[PROBLEM]:
In the abstract, what platform was the Earth Copilot prototype built on?

[TEXT SECTION]:
+ + +

Abstract

Generative LLM agents, powered by Large Language Models (LLMs), process and interpret complex information across domains. These AI tools handle complex queries, integrate diverse data systems, and provide analytical insights. In geospatial analysis, they enhance data interpretation and visualization. We built Earth Copilot, A Proof of Concept (PoC) agentic system prototype on top of NASA VEDA, to aid users in navigating maps and contextualizing relevant data for geospatial queries. For instance, it accesses and identifies datasets like NDVI indices and burn severity indices to quantify ecological impacts.


However, applying advanced AI systems in critical domains like Earth science faces challenges. These models can generate factually incorrect information, leading to misinterpretations of crucial environmental data and potentially degrading trust. Racial, economic, and gender biases in the training corpus can manifest indirectly, skewing resource prioritization based on societal inequities. Our prototype encountered these issues, emphasizing the urgent need for robust guardrails and thorough red-teaming exercises.


The lessons learned emphasize balancing AI’s potential with factuality. The project revealed challenges in maintaining response consistency and mitigating biases in pre-training data. In this talk, we highlight the insights to guide the development of more reliable, transparent, and effective agentic tools, especially in scientific fields like Earth science.

+ + +

[RECORD EXCERPTS]:
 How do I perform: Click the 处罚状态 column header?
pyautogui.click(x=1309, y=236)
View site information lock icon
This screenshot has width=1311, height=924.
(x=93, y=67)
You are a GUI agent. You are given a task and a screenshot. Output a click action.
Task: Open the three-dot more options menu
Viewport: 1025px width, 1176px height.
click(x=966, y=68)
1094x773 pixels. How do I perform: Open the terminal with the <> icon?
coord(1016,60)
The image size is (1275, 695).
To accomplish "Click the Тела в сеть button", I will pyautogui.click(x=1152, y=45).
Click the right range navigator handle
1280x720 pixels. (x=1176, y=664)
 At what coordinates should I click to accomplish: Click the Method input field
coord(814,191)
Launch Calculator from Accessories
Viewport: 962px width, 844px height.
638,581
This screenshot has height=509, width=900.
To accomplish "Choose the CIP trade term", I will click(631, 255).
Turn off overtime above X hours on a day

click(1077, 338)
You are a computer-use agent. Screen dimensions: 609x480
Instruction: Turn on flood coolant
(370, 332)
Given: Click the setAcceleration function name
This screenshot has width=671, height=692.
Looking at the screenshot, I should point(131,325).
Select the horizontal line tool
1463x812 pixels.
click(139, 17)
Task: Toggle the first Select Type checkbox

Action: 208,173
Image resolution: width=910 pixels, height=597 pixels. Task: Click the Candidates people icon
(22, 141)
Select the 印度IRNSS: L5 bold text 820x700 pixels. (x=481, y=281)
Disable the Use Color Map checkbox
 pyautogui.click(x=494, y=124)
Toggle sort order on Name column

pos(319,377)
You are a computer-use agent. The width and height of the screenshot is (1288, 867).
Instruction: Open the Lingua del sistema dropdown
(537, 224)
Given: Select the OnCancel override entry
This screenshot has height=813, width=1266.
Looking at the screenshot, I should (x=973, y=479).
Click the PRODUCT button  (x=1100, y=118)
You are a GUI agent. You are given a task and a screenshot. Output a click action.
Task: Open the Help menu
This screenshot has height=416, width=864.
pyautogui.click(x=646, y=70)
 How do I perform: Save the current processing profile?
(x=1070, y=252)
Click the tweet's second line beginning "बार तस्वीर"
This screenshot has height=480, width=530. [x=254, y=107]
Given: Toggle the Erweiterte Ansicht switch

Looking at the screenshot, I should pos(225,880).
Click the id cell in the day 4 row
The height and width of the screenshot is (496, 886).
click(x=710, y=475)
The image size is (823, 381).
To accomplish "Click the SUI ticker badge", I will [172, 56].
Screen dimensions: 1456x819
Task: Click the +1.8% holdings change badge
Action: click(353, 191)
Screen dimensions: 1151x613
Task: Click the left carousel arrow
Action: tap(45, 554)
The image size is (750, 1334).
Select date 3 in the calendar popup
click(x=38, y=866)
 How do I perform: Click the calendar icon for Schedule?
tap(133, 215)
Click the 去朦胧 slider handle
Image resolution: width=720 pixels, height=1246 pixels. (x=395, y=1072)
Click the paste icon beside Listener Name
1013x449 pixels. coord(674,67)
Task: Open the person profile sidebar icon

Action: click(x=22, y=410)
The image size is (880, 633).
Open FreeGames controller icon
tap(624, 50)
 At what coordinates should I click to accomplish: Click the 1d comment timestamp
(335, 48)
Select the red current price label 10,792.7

+ + +

[SOLVED EXERCISE]:
NASA VEDA